When your access token expires, you can call get_token again to get a new access token. You will not be prompted for a new passcode until the refresh token expires..

When the refresh token expires, get_token prompts you for a new passcode. You must generate a new passcode before you can generate a new OAuth access token.

Get access tokens with the management API

You can use the management API to get access tokens that you use with SAML. To authenticate yourself with the management API, you use a passcode on your initial request to get an access token, and again to get a refresh token.
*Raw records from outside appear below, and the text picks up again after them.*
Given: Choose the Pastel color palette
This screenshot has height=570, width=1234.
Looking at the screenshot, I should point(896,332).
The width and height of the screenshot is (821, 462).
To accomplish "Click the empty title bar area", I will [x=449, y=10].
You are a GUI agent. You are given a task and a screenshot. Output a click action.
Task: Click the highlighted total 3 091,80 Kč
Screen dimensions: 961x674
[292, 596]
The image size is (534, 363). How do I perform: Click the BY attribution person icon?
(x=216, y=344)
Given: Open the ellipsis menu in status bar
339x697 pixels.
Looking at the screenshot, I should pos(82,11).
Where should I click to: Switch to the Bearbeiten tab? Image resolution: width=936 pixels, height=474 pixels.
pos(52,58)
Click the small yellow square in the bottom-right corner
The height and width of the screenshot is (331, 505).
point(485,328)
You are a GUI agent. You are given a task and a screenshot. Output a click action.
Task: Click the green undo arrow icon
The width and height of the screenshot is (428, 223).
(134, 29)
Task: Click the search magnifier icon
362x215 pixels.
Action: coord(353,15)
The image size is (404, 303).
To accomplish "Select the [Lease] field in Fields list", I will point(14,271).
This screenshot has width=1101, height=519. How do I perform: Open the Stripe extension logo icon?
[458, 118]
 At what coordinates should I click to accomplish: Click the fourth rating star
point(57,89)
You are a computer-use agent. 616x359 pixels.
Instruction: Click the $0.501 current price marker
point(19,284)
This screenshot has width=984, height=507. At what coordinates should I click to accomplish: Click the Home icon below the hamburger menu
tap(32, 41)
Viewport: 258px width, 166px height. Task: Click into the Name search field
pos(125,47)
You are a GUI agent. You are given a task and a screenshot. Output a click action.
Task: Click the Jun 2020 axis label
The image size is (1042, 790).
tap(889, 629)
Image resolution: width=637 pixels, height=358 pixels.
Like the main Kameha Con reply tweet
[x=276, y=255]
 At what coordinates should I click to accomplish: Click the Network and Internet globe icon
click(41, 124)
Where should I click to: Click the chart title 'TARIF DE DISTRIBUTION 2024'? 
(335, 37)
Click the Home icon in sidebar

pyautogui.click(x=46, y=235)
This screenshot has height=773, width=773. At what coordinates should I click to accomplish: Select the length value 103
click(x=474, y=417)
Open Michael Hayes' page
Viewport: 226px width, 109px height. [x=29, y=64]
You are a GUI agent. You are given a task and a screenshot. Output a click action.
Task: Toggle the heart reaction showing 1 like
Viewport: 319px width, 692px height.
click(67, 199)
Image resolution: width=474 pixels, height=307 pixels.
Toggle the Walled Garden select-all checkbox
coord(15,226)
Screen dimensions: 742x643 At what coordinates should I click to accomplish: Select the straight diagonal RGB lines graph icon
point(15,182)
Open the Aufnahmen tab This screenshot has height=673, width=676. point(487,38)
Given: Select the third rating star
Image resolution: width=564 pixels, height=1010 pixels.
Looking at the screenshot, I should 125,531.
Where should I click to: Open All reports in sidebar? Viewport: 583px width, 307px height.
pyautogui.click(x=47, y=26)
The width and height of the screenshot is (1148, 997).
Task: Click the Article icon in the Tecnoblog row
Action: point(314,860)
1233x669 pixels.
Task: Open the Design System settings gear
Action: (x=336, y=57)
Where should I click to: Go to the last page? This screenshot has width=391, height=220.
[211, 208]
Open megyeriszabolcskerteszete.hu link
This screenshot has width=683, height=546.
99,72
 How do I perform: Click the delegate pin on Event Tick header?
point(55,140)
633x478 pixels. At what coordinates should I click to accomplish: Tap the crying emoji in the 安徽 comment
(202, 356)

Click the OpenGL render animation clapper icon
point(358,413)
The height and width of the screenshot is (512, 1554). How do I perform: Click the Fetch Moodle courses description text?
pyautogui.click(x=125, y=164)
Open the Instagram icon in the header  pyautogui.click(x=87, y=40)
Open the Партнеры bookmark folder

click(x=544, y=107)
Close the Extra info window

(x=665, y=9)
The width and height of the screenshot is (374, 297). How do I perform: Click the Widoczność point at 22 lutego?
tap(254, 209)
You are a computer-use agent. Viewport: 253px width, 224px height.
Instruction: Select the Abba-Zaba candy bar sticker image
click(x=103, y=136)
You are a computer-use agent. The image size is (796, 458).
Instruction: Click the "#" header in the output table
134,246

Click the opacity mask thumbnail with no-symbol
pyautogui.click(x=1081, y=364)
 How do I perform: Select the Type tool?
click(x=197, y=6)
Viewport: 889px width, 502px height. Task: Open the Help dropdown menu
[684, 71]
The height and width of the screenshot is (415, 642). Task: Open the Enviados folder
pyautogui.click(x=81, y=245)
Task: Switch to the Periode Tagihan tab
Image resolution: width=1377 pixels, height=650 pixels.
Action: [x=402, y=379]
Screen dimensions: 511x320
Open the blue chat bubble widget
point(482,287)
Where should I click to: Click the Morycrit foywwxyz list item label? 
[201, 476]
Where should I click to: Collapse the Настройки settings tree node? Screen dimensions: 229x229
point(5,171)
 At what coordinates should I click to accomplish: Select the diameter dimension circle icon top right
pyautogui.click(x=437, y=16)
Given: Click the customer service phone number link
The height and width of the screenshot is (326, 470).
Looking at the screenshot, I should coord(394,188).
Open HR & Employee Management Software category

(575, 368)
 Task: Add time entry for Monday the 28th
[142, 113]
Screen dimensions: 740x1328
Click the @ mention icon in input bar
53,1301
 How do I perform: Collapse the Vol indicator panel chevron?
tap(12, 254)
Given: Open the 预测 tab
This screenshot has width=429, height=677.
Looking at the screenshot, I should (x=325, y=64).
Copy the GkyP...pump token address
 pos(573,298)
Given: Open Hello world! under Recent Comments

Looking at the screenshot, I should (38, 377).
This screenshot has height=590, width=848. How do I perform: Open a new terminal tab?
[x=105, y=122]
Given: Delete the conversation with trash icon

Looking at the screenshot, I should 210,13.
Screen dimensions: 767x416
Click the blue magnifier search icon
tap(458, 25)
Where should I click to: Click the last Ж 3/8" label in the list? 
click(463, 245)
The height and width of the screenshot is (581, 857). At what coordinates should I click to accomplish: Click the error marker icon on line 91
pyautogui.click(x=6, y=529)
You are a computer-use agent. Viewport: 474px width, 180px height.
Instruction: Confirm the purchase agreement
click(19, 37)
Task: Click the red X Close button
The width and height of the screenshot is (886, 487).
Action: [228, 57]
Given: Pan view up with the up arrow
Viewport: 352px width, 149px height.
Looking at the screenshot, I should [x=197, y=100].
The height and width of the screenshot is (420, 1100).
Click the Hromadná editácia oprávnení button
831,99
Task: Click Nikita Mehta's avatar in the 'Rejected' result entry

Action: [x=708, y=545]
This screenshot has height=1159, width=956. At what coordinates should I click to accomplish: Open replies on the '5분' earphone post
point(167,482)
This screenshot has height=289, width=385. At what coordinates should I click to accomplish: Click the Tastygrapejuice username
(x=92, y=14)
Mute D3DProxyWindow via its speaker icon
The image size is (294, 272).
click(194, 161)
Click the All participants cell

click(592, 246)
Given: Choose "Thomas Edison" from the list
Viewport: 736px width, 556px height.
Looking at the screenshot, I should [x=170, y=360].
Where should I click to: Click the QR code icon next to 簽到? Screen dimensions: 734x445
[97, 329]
To get an access token with the management API:

  1. In a browser, go to the following URL to obtain a one-time passcode:
    https://zoneName.login.apigee.com/passcode

    For example, for a zone named "acme", go to the following URL:

    https://acme.login.apigee.com/passcode

    The passcode essentially acts as your credentials to get your tokens.

    If you are not currently logged in by your identity provider, you will be prompted to log in.

    This URL returns a one-time passcode that remains valid until you refresh that URL to obtain a new passcode, or you use the passcode with get_token to generate an access token.

  2. Send a request to the management API, as the following example shows:
    curl -H "Content-Type: application/x-www-form-urlencoded;charset=utf-8" \
          -H "accept: application/json;charset=utf-8" \
          -H "Authorization: Basic ZWRnZWNsaTplZGdlY2xpc2VjcmV0" -X POST \
          https://zoneName.login.apigee.com/oauth/token -s \
          -d 'grant_type=password&response_type=token&passcode=passcode'

    The passcode acts as your credentials for authorization.

    Where:

    • The body of the request contains the following:
      • grant_type is "password"
      • response_type is "token"
    • passcode is the passcode you got in the previous step
    • The Authorization header is "Basic ZWRnZWNsaTplZGdlY2xpc2VjcmV0" (use this exact value)
    • The request type is POST

    The call prints the access and refresh tokens to the screen.

To refresh your access token:

  1. In a browser, go to the following URL to obtain a one-time passcode:
    https://zoneName.login.apigee.com/passcode

    For example, for a zone named "acme", go to the following URL:

    https://acme.login.apigee.com/passcode

    The passcode essentially acts as your credentials to get your tokens.

  2. Submit a request to https://zoneName.login.apigee.com/oauth/token, as the following example shows:
    curl -H "Content-Type:application/x-www-form-urlencoded;charset=utf-8" \
      -H "Accept: application/json;charset=utf-8" \
      -H "Authorization: Basic ZWRnZWNsaTplZGdlY2xpc2VjcmV0" -X POST \
      https://zoneName.login.apigee.com/oauth/token \
      -d 'grant_type=refresh_token&refresh_token=REFRESH_TOKEN'

    Where:

    • The body of the request contains the following:
      • grant_type is "refresh_token"
      • refresh_token is the value of the refresh token (if you used get_token, then the refresh token is in ~/.sso-cli
    • The Authorization header is "Basic ZWRnZWNsaTplZGdlY2xpc2VjcmV0" (use this exact value)
    • The request type is POST

Access the management API with SAML

You can use tools such as curl or the Apigee convenience utility acurl to access the management API.

With curl, you call the management API and pass the access token in the Authorization: Bearer header, as the following example shows:

curl -H "Authorization: Bearer ACCESS_TOKEN"
  https://api.enterprise.apigee.com/v1/organizations/ahamilton-eval

With acurl, you do not need to specify the Authorization header once you have called get_token and saved the tokens locally. For example:

acurl https://api.enterprise.apigee.com/v1/organizations/ahamilton-eval

These examples call a management API endpoint that gets details about the given organization. For a complete list of management API endpoints, see Apigee Management API Reference.

For additional methods of calling the API, including ways to ensure that your token remains fresh, see Access the management API with OAuth2.